## Work request
Could you output exactly the lines from the one containing "FAQs (1155, 958)" through the end of the records below, and nothing more?

(Stored data)

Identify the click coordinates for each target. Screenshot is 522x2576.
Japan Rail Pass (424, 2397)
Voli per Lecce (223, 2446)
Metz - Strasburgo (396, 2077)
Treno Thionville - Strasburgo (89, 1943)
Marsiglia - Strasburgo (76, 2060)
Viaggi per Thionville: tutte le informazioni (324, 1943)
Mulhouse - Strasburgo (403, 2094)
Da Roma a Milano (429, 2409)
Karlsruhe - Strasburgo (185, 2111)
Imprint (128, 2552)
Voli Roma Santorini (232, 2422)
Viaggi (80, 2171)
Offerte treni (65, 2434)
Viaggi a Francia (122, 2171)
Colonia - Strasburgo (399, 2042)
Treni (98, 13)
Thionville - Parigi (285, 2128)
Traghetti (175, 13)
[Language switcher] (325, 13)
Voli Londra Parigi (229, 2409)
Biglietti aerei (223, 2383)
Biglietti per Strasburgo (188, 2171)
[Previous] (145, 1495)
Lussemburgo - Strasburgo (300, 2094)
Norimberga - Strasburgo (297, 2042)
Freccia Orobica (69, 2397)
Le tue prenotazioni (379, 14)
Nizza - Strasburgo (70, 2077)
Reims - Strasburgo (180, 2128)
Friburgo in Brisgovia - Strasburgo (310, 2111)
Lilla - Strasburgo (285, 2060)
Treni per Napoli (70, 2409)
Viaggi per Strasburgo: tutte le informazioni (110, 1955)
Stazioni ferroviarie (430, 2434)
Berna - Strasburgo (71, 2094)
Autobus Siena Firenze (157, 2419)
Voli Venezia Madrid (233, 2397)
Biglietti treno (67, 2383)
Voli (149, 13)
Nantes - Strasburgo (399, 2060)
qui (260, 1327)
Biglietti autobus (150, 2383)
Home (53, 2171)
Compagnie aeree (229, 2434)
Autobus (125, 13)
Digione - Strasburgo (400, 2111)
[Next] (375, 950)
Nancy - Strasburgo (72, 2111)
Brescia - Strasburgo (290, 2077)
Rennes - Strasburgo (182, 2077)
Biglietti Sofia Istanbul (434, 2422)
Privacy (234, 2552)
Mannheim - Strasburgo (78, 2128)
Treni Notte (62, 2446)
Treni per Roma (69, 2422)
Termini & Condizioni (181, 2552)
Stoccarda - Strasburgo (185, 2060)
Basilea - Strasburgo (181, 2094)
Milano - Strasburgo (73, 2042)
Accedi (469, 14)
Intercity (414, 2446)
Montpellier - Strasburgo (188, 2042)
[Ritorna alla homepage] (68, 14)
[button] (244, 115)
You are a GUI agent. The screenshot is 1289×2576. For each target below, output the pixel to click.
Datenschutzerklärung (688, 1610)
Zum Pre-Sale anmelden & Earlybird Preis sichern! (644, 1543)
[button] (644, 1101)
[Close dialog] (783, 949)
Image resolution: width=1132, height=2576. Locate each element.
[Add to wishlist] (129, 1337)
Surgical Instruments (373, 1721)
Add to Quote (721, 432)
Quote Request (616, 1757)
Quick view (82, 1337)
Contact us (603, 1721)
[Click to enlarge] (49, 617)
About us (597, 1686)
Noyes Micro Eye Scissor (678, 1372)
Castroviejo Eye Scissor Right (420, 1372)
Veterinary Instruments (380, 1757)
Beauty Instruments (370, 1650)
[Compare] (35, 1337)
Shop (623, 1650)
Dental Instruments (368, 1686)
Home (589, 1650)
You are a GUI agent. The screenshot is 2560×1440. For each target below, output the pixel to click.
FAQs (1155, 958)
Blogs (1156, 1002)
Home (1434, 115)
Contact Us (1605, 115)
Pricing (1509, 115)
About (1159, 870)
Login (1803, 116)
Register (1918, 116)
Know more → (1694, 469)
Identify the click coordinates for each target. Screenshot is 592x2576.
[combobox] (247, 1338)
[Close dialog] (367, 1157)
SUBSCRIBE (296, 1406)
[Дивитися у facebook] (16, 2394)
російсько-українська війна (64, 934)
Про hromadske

## Written response
FAQs (1155, 958)
Blogs (1156, 1002)
Home (1434, 115)
Contact Us (1605, 115)
Pricing (1509, 115)
About (1159, 870)
Login (1803, 116)
Register (1918, 116)
Know more → (1694, 469)
Identify the click coordinates for each target. Screenshot is 592x2576.
[combobox] (247, 1338)
[Close dialog] (367, 1157)
SUBSCRIBE (296, 1406)
[Дивитися у facebook] (16, 2394)
російсько-українська війна (64, 934)
Про hromadske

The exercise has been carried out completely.